Edito pour les Cahiers pédagogiques, écrit en janvier 2017
La mise en place du Parcours professionnel carrières et rémunérations, le PPCR, amène à inventer une nouvelle forme de rencontres professionnelles entre les enseignants et les inspecteurs. En effet, lors des rendez-vous de carrière qui vont accompagner cette revalorisation, l’inspecteur ne va plus noter. Il va, dans un échange avec l’enseignant, revenir sur des compétences observables en classe et au-delà. Une chance de transformer des pratiques d’évaluation, une chance de se redonner une chance.
Sumballein, c’est jeter ensemble des tessons de céramique dont chacun prend un morceau, le sumbolon, qui a donné le symbole. Quand on les réunit, on obtient des sumbola qui concordent et prouvent qu’on est bien dans le cadre d’un contrat puisque les parties s’accordent. Le PPCR apparait comme une occasion pour que les enseignants et les inspecteurs tendent les uns vers les autres leurs fragments de terre cuite, les signes d’une alliance symbolique et tacite qu’ils avaient déjà passée autour de l’école. Cette alliance symbolique, ils l’ont peut-être parfois oubliée. Est-ce la faute du temps qui érode le pourquoi des choses, de la coutume qui affadit le regard, des postures qui font taire la parole vraie ? On peut se dire que les métiers de l’inspection, et l’inspection elle-même, avaient déjà changé, beaucoup moins dans le contrôle et davantage dans l’accompagnement, mais que les représentations sont toujours plus lentes à évoluer que la réalité, et que parfois même la réalité restait empêtrée dans des Epinal jaunies et des modèles qui ne devraient plus avoir cours. Le PPCR et la nouvelle forme des rendez-vous qu’ils vont se donner sont des occasions pour qu’enseignants et inspecteurs voient alors à nouveau ce qu’ils partagent, leur travail basé sur un engagement fort, et qu’ils voient à nouveau ce qui les réunit, les destinées d’élèves.
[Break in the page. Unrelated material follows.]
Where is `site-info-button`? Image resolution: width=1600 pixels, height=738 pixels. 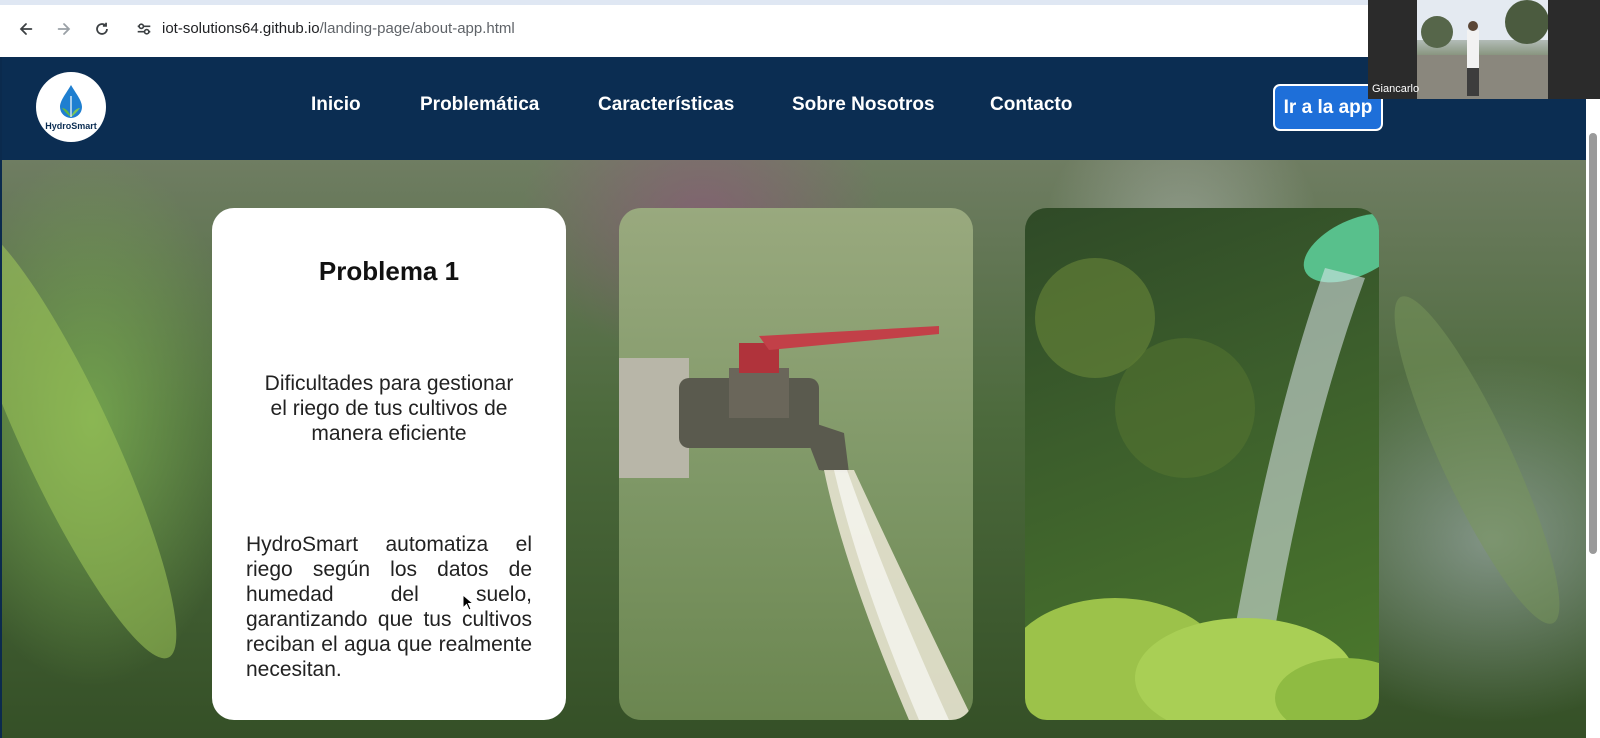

C’est une opportunité pour chacune des parties de s’asseoir ensemble et de faire le point sur l’aujourd’hui, de préparer les lendemains partagés. Et de refaire alliance.
Une alliance, cela se joue autour de mots et se noue dans un pacte. On pourra refaire alliance en mettant en mots, ensemble, les pourquoi et les comment d’un rendez-vous de carrière. Qu’est-ce qui demandera d’être observé par l’un pour évaluer les compétences de l’autre ? Comment partagera-t-on ensuite le vu, le su et le vécu ? Et au-delà du vu et du vécu de l’enseignement et des apprentissages, qu’est-ce que chacun attend de ce moment ? L’occasion est donc donnée de construire ensemble ce qui pourrait rendre visible cette alliance, et peut-être prendre la forme d’une charte déontologique de l’inspection1, à partir d’une réflexion sur les postures de chacun : lorsque l’on est assis dans une organisation hiérarchisée, quels traits d’éthique personnelle protègent l’autre et la relation ? Comment se retrouver face à face, égaux, adultes et autonomes ?
Oui, le PPCR porte avec lui le possible d’une nouvelle alliance symbolique, pour que les rendez-vous de carrière soient des espoirs de rencontres dont on peut ressortir un peu meilleurs, un peu plus légers, envoyés avec optimisme sur son chemin d’éducation. A nous tous de l’inventer.